## [EXERCISE AIM]
Omitting all images, transcribe the listing word for word.

## [THE RECORDS]

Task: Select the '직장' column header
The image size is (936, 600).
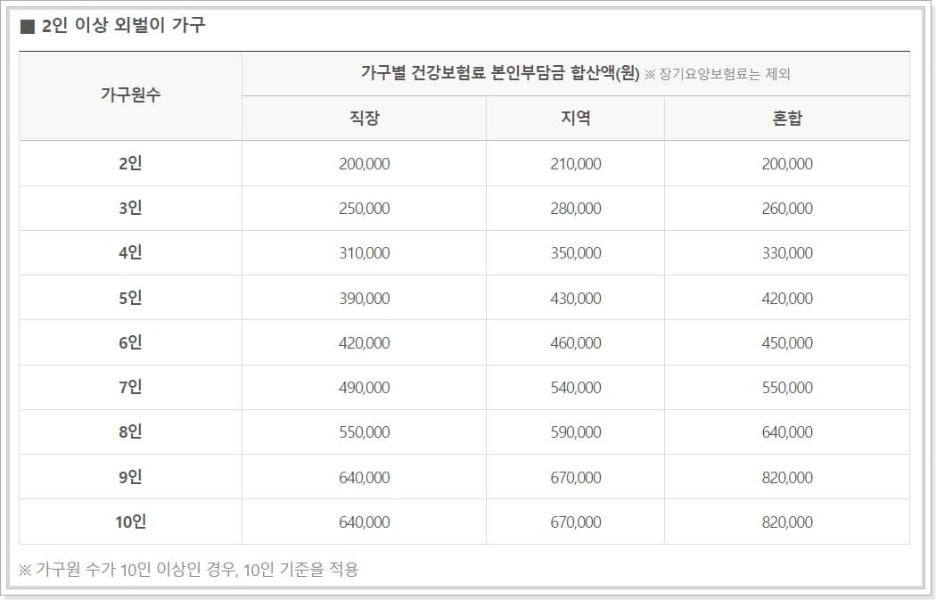Action: (362, 117)
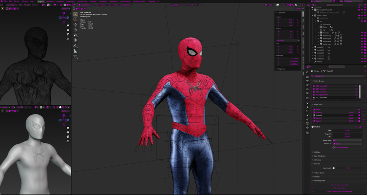Hide NWH Body with its eye icon

[x=362, y=35]
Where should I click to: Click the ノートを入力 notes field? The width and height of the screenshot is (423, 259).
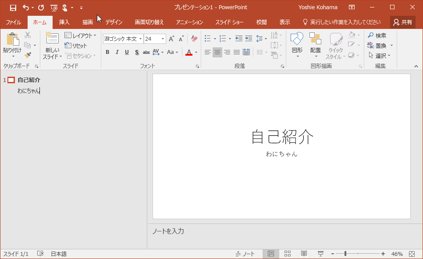(281, 231)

## [REPLY]
Task: Select the '직장' column header
The image size is (936, 600).
Action: (362, 117)
Hide NWH Body with its eye icon

[x=362, y=35]
Where should I click to: Click the ノートを入力 notes field? The width and height of the screenshot is (423, 259).
(281, 231)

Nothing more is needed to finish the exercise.